The dryinid wasps G. flavifemur were provided by Dr. Qiang Fu from his laboratory. The wasp colony was originated from about 50 wasps of a field population, which was collected at Hangzhou, China, in 2018. The colony of the hosts N. lugens was first collected from rice fields at Hangzhou, China, in 2018. Both parasitoid wasps and the hosts were maintained in the laboratory. The N. lugens was reared continuously on a susceptible rice variety (Taichung Native 1, TN1) under laboratory conditions at 28 ± 1 °C, 65 ± 5% relative humidity (RH), 3500 ~ 4000 Lux and a photoperiod of 16: 8 h (light: dark) [111]. The parasitoid wasps G. flavifemur were reared on 4–5th instar brown planthoppers under the same conditions. The details of samples for genome and transcriptome sequencing are summarized in Additional file 1: Supplementary Table 24.

Genome sequencing

We applied the Nanopore and Illumina HiSeq X Ten platforms to sequence the genome of G. flavifemur. High-quality genomic DNA for de novo sequencing was extracted from 50 haploid male pupae using the sodium dodecyl sulfate (SDS)-based DNA extraction method followed by purification with VAHTS DNA Clean Beads (Vazyme, Cat. # N411-03) according to the standard procedure provided by the manufacturer. The quality and concentration were then assessed by 1% agarose gel electrophoresis, NanoDrop™ One UV-Vis spectrophotometer (Thermo Fisher Scientific, USA) and Qubit® 3.0 Fluorometer (Invitrogen, USA). For long library preparation, qualified DNA was size-selected (> 10 kb) using the BluePippin system (Sage Science, USA), then two long libraries were processed according to the Ligation Sequencing Kit (SQK-LSK109, Oxford Nanopore) protocol and sequenced on two flow-cells using the PromethION sequencer (Oxford Nanopore). A short paired-end library with an insert size of 350 bp was constructed using a TruSeq Nano DNA HT Sample Preparation Kit (Illumina), and then sequenced on the HiSeq X Ten platform.

Evaluation of genome size

The paired-end Illumina reads were firstly filtered by fastp v0.20.0 [112]. Clean reads were used for estimating the genome size and heterozygosity using GenomeScope v1.0.0 [113] based on the 17-mer distribution analyzed by Jellyfish v2.3.0-1 [114]. The estimated genome size was further validated by flow cytometry following the standard procedure reported in He et al. [115]. Briefly, the heads of 20 adult insects were completely homogenized in 500 μL ice-cold Galbraith’s Buffer (45 mM MgCl₂, 20 mM 3-N-morpholinopropane sulfonic acid, 30 mM sodium citrate, and 0.1% (vol/vol) Triton X-100; pH 7.0). The homogenate was then filtered into a 1.5-mL Eppendorf tube using 38-μm nylon mesh. To remove RNAs, RNase A (Takara, Japan) was added to the homogenate (final concentration of 20 μg/mL) and incubated at 25 °C for 10 min. The precipitates were collected by centrifuging at 1000g for 5 min, and then suspended with 400 μL phosphate buffer (pH 7.4) and stained with 50 μg/mL propidium iodide stock solution in darkness at 4 °C for 10 min. Each sample was analyzed using the MoFlo™ XDP High Speed Cell Sorter and Analyzer (Beckman Coulter, CA, USA) under 488-nm wavelength. Summit Software (Beckman Coulter, CA, USA) was used to obtain the nuclei peaks. The genome size was then estimated based on the outputs, using D. melanogaster as a control (Additional file 2: Supplementary Figure 2).

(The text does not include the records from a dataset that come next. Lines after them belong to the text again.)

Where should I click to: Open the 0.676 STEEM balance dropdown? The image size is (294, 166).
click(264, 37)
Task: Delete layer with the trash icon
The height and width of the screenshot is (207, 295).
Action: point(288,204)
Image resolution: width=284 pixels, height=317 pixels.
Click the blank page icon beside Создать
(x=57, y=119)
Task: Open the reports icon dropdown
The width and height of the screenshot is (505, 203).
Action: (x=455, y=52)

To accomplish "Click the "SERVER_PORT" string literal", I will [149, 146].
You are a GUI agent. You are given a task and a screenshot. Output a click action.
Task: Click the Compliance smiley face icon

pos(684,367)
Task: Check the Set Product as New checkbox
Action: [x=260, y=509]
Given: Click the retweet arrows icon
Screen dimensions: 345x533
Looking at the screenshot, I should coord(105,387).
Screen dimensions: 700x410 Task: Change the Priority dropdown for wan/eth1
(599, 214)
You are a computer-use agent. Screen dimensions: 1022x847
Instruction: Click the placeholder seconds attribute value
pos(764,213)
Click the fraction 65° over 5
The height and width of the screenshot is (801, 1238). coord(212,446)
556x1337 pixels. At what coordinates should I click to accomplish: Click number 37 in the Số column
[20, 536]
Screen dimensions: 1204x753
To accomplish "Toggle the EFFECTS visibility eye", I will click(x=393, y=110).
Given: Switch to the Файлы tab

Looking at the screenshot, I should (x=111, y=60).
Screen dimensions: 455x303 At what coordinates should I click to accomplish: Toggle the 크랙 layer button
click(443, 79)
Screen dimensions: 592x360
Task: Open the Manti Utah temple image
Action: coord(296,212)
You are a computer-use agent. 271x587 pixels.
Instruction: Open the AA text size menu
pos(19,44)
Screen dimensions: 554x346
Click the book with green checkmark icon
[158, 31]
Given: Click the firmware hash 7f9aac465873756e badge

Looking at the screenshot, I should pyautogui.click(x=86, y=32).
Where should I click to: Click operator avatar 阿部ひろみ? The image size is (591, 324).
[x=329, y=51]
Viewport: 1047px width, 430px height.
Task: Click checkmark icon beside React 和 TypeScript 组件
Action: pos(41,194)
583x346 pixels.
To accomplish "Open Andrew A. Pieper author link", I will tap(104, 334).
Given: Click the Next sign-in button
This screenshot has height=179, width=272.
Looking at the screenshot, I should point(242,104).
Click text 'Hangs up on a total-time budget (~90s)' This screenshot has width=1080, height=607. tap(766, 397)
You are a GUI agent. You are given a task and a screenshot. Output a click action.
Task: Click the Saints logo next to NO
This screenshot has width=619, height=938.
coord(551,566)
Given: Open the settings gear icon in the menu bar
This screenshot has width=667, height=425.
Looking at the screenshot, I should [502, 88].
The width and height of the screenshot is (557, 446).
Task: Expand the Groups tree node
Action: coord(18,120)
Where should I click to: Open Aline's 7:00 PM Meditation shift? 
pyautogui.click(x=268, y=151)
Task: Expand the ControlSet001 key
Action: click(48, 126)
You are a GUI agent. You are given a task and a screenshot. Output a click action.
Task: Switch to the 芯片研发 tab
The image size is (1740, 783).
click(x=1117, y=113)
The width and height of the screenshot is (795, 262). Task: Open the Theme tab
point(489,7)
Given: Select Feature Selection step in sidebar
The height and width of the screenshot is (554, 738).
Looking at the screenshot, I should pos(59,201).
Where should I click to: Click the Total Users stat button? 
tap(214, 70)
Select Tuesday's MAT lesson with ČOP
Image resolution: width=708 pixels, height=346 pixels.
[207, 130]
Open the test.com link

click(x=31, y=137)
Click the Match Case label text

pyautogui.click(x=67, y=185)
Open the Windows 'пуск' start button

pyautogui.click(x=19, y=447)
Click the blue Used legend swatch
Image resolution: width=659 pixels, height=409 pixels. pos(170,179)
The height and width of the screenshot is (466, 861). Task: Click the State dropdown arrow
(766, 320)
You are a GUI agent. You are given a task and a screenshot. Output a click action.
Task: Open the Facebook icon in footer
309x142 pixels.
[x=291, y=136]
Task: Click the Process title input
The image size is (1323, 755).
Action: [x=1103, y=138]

Genome assembly and assessment

We firstly used NextDenovo v1.1.1 (https://github.com/Nextomics/NextDenovo) to correct Nanopore reads with -seed_cutoff = 10 k parameter. The corrected reads were then assembled into primary contigs using wtdbg2 v2.3 [116]. Then, NextPolish v1.0.5 [117] was used to polish the assembly with both Nanopore long reads (three iterations) and Illumina reads (four iterations). Finally, we removed the bacterial contaminating contigs using the pipeline of Wheeler et al. [11]. Briefly, each contig was firstly split into 1000 bp units, which were then searched against a bacterial genome database provided in Olafson et al. [15] using BLASTN v2.8.1 [16] (-evalue 1e−5). Contigs were identified as likely bacterial contigs if the proportion of bacterial matched units along their total number of units was larger than 40%. BUSCO v5 [118] was used to assess the genome assembly completeness with the insect protein set (insecta_odb10). We also mapped the Illumina genomic reads and RNA-seq reads to the genome assembly by BWA v0.7.17 [119] and HISAT2 v2.2.1 [120] respectively. The mapping rates were counted by SAMtools v1.10 [121].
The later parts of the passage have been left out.